### Extracted entries
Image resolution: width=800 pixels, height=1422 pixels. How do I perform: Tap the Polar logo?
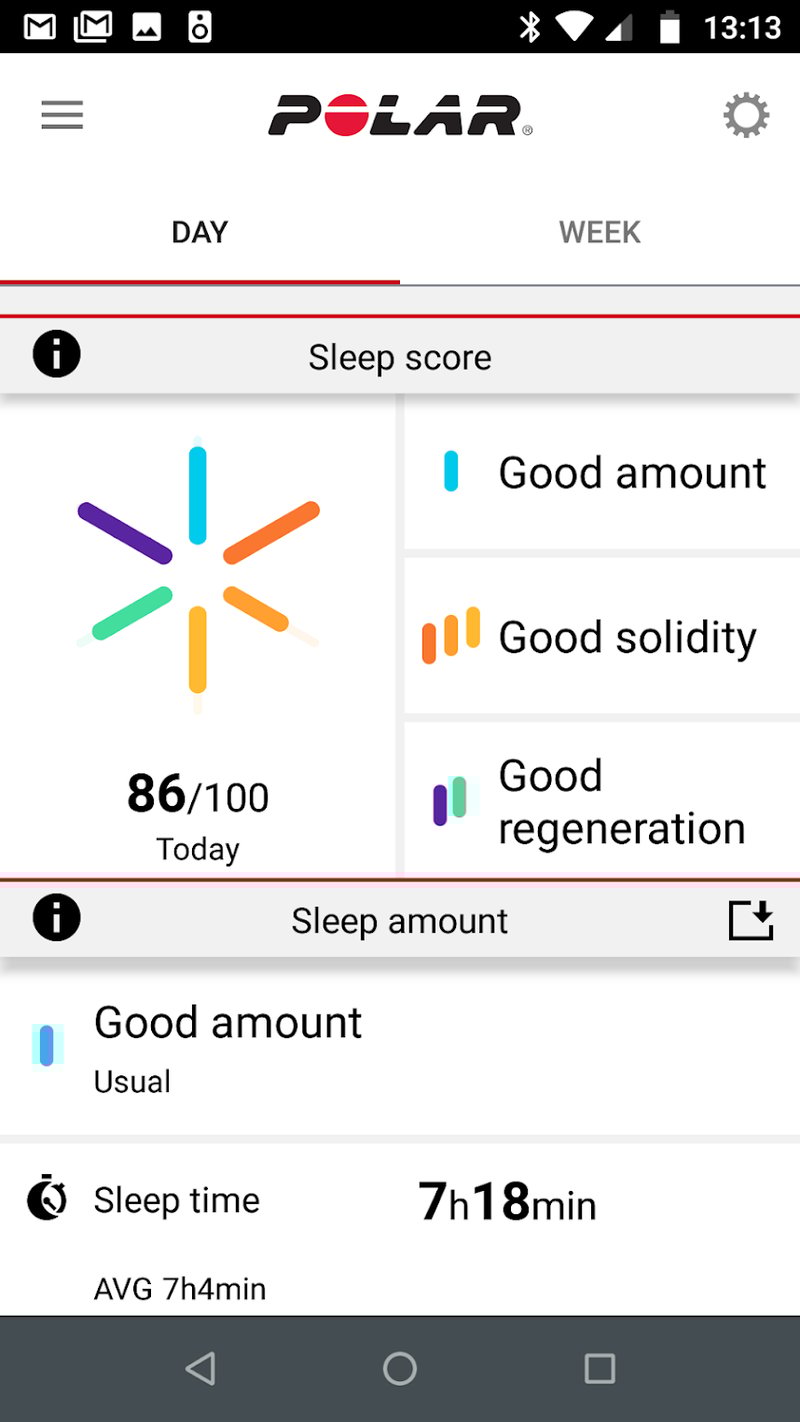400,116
==
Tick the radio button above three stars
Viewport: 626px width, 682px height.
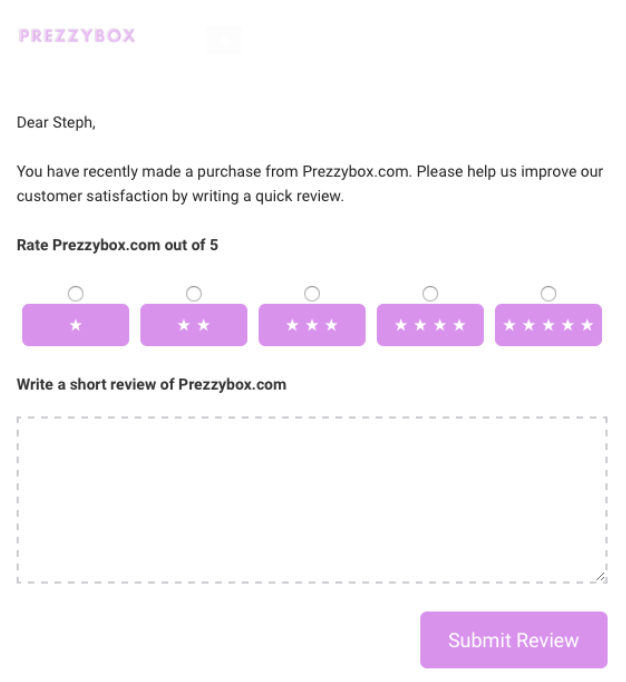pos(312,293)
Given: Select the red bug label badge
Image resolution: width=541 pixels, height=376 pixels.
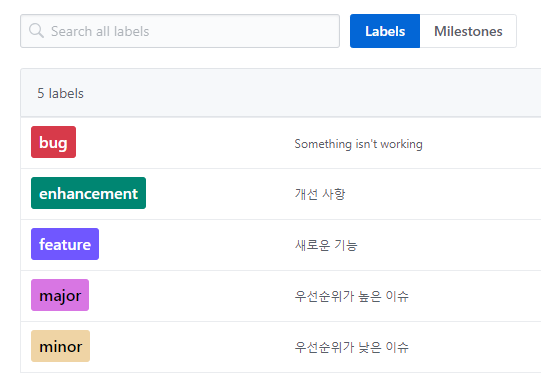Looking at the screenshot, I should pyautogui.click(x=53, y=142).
--
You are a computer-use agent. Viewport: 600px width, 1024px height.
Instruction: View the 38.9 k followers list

### Assignment
Give back the records above exactly, limited to the lines between the one holding "You are a computer-use" and the one holding "Instruction: View the 38.9 k followers list", inclusive.

### Problem solution
You are a computer-use agent. Viewport: 600px width, 1024px height.
Instruction: View the 38.9 k followers list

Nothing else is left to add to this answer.